__WHAT YOU ARE ASKED TO DO__:
All lines from the first one in the listing below to the one holding "Task: Click the TradingView", inclusive, are to be copied exactly.

__DATA TO USE__:

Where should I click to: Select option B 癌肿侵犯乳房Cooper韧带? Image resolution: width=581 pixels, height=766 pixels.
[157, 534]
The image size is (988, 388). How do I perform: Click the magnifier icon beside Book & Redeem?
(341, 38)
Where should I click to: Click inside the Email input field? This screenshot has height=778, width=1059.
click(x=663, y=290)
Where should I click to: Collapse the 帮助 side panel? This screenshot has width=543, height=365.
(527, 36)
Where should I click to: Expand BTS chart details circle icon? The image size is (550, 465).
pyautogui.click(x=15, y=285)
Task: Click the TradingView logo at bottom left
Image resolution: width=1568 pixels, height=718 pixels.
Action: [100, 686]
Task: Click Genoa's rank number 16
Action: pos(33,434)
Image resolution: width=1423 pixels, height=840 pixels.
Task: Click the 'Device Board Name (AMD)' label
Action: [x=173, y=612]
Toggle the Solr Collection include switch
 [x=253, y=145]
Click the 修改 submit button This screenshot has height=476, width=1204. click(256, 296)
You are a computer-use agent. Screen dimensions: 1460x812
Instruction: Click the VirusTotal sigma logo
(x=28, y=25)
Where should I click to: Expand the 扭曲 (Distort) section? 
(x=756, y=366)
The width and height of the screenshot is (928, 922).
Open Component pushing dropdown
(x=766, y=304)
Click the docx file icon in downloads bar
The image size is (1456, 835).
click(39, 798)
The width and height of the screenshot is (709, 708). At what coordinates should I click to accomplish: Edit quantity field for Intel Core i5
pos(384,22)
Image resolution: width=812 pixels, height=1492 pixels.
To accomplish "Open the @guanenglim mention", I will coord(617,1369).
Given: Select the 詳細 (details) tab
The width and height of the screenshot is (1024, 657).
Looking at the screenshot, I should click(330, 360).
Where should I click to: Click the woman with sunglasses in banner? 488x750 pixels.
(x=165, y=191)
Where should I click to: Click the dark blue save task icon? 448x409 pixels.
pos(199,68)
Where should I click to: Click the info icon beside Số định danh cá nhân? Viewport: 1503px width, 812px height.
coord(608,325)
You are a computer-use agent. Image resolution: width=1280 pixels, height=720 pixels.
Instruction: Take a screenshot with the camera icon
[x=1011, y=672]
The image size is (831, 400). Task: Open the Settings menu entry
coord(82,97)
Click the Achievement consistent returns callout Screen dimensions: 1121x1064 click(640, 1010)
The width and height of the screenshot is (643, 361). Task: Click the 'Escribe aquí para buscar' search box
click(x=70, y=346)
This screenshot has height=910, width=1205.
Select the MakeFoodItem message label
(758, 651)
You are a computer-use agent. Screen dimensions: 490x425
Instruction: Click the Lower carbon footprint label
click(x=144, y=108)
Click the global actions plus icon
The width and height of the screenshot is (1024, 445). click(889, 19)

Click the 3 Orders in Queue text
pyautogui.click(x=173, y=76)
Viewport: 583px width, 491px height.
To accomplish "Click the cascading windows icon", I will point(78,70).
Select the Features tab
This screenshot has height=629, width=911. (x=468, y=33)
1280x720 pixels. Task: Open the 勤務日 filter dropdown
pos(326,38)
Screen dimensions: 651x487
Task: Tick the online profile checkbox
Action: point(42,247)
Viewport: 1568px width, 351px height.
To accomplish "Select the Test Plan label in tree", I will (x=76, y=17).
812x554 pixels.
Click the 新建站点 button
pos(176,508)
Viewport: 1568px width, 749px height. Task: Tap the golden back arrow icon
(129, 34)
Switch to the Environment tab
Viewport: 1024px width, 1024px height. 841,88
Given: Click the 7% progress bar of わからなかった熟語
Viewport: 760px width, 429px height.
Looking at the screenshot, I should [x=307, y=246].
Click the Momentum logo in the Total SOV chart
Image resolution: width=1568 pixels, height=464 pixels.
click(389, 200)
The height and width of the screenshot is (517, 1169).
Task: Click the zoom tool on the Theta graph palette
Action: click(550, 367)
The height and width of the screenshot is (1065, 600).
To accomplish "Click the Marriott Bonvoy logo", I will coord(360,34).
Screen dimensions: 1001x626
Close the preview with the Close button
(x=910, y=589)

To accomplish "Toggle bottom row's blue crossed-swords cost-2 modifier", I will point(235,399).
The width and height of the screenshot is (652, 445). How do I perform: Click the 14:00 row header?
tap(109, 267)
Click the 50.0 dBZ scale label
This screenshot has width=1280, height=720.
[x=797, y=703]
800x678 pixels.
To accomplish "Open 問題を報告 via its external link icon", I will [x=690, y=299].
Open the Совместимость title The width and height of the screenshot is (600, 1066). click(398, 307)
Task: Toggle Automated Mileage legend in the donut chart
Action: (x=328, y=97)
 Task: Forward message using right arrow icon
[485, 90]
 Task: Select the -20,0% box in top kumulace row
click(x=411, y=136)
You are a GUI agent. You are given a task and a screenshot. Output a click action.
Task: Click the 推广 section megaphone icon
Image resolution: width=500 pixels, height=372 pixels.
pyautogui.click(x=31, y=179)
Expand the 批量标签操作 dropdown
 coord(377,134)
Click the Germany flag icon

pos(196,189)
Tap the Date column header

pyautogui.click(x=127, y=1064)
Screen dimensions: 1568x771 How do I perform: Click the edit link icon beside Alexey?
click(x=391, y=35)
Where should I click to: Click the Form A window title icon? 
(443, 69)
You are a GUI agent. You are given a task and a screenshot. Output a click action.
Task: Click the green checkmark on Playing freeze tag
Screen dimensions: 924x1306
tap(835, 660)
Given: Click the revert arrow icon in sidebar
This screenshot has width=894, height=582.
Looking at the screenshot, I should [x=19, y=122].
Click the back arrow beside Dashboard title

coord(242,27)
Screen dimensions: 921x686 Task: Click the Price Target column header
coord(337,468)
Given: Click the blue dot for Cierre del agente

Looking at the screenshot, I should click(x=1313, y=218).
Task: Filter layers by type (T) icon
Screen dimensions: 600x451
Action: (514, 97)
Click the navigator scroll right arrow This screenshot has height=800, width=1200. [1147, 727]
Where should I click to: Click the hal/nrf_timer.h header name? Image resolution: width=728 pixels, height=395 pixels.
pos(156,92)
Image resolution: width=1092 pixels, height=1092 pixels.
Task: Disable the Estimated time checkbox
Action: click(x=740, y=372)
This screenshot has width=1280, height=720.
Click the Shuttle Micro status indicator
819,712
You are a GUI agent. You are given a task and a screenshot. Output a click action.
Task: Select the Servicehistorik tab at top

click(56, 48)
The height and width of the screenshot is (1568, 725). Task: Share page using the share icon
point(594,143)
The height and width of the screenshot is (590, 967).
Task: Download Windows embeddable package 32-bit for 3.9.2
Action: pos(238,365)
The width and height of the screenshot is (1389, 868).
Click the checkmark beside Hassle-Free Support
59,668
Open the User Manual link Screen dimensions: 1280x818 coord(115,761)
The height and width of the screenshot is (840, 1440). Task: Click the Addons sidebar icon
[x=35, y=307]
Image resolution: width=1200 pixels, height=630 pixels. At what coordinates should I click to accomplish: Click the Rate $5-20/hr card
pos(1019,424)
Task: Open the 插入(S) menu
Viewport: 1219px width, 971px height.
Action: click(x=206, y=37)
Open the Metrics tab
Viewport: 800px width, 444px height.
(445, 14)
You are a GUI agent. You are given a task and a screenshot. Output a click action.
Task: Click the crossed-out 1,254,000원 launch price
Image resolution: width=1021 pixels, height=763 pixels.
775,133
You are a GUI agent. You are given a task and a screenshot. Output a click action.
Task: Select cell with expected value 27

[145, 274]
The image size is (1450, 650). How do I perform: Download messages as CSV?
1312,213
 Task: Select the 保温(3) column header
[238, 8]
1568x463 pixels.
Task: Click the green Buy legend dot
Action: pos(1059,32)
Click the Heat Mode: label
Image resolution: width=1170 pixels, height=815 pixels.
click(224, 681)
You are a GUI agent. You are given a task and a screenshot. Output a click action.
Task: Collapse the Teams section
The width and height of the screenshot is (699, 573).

__TASK ANSWER__:
Where should I click to: Select option B 癌肿侵犯乳房Cooper韧带? Image resolution: width=581 pixels, height=766 pixels.
[157, 534]
The image size is (988, 388). How do I perform: Click the magnifier icon beside Book & Redeem?
(341, 38)
Where should I click to: Click inside the Email input field? This screenshot has height=778, width=1059.
click(x=663, y=290)
Where should I click to: Collapse the 帮助 side panel? This screenshot has width=543, height=365.
(527, 36)
Where should I click to: Expand BTS chart details circle icon? The image size is (550, 465).
pyautogui.click(x=15, y=285)
Task: Click the TradingView logo at bottom left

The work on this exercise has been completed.